- [EXTRACTED DATA]:
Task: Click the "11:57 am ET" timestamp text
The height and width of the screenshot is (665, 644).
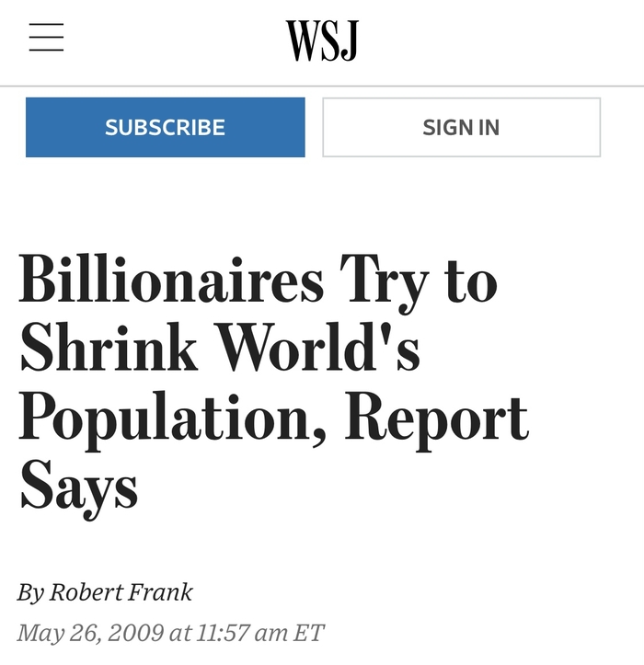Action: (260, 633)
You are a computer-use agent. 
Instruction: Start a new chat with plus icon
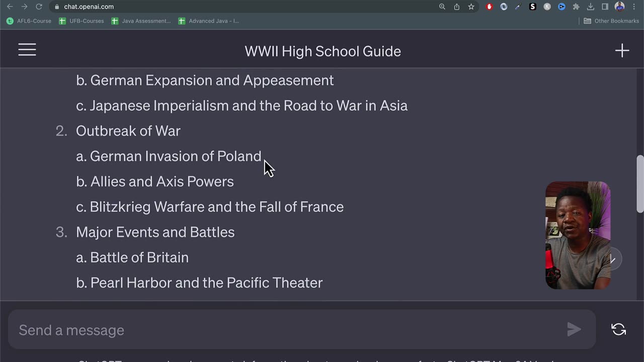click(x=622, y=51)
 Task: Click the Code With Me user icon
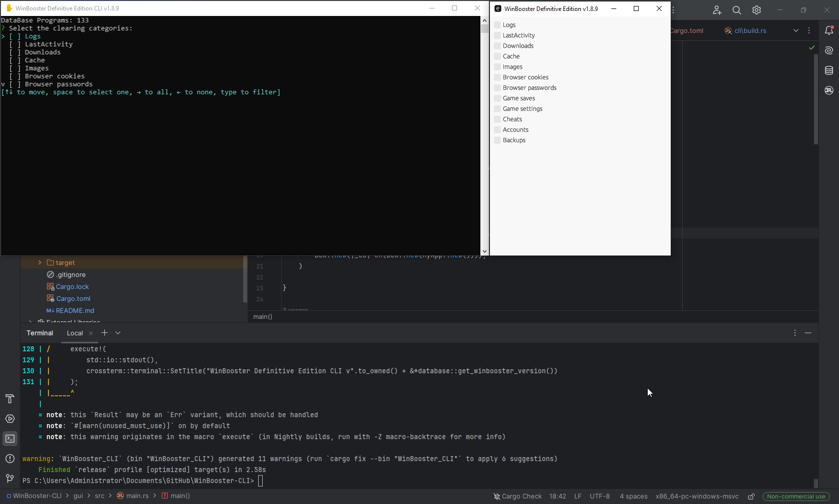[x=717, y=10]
--
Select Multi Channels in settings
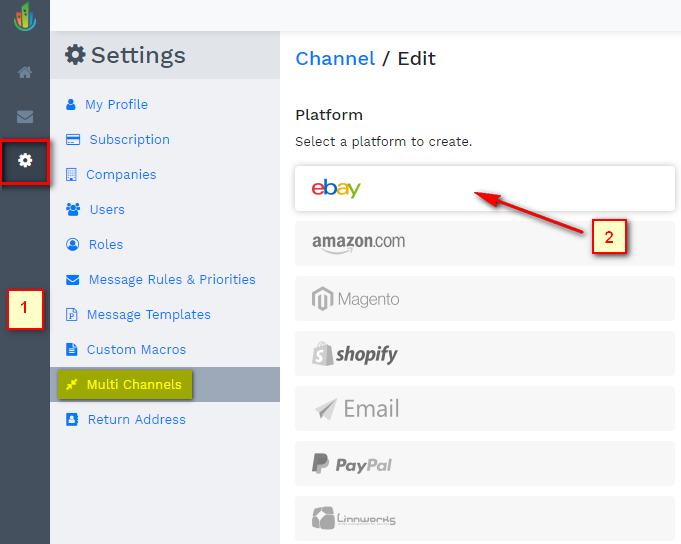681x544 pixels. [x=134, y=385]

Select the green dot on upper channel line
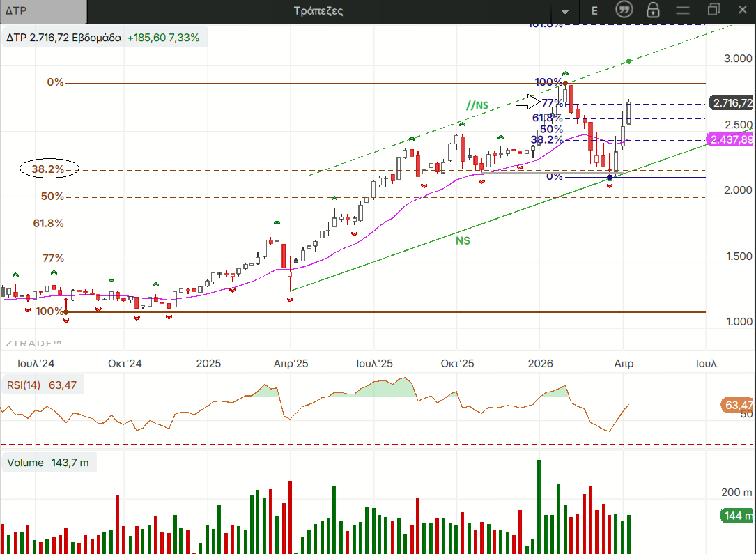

- [WORK TASK]:
Range to copy from the records above: the line containing "Select Multi Channels in settings" to the line containing "Select the green dot on upper channel line", both included. Output those lines exactly and only those, skipping pictures.

- [RESULT OF THE TASK]:
Select Multi Channels in settings
681x544 pixels. [x=134, y=385]

Select the green dot on upper channel line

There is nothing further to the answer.